Excerpt provided:
>>>
Spending time in space can damage the brains of astronauts, according to new research that poses questions for the long-term risks of future space travel.
Blood tests of space travellers indicate a slight but persistent brain injury and a faster ageing of the brain upon returning to earth, scientists at the Ludwig-Maximilians-Universitaet (LMU) in Munich say in a study published in the Jama Neurology journal in October.
The research came just days before “Star Trek” icon William Shatner became the latest in a growing number of non-professional astronauts to enter space.
However while space tourism is set to become a luxury business for rich patrons, the warning of potential brain damage appears to apply only to longer stays in space, and not to the few minutes of weightlessness that are part of new space enterprises like Blue Origin, used by Shatner.
Researchers believe one possible cause of brain damage during space travel is weightlessness, as it disturbs the flow of blood from the head, which is thought to lead to an increase in pressure in the cerebrospinal fluid over time.
Studies had already indicated that longer journeys into space not only cause muscles and bones to shrink, but also have an effect on the astronaut’s brain. However it was unclear whether these processes were harmful.
To find out, LMU physicians Peter zu Eulenburg and Alexander Chouker, together with colleagues in Sweden and Russia, examined the blood of five Russian space travellers who had spent five and a half months in the International Space Station (ISS).
The researchers showed that several proteins characteristic of ageing and brain injuries increased significantly immediately after returning from space. This was especially true for the first week after the return.
<<<
Excerpted data:
>>>
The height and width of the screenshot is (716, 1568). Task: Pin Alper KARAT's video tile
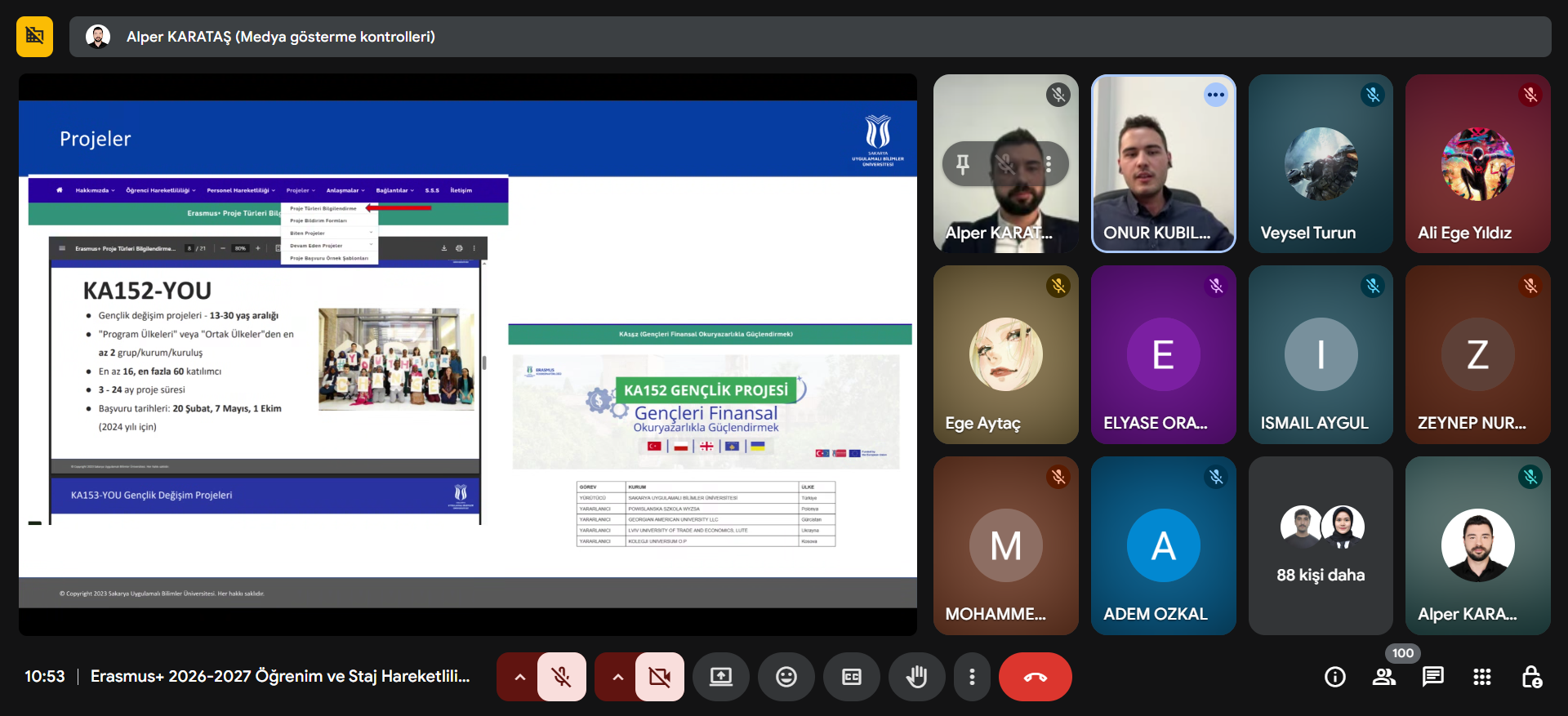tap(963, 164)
<<<
>>>
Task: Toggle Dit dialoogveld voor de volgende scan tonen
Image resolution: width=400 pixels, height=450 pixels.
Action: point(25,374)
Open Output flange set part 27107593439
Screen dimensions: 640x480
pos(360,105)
<<<
Tasks:
**A.** Answer these about the article on astronauts' brains:
(i) In which journal was the LMU study published?
(ii) Which space enterprise did William Shatner use?
(iii) How many Russian space travellers had their blood examined?
**B.** Copy, word for word, the part of the article on astronauts' brains that opens with the words containing "Studies had already" and closes with "processes were harmful.".
The material comes from a separate source.

Problem solutions:
**A.**
(i) Jama Neurology
(ii) Blue Origin
(iii) Five

**B.**
Studies had already indicated that longer journeys into space not only cause muscles and bones to shrink, but also have an effect on the astronaut’s brain. However it was unclear whether these processes were harmful.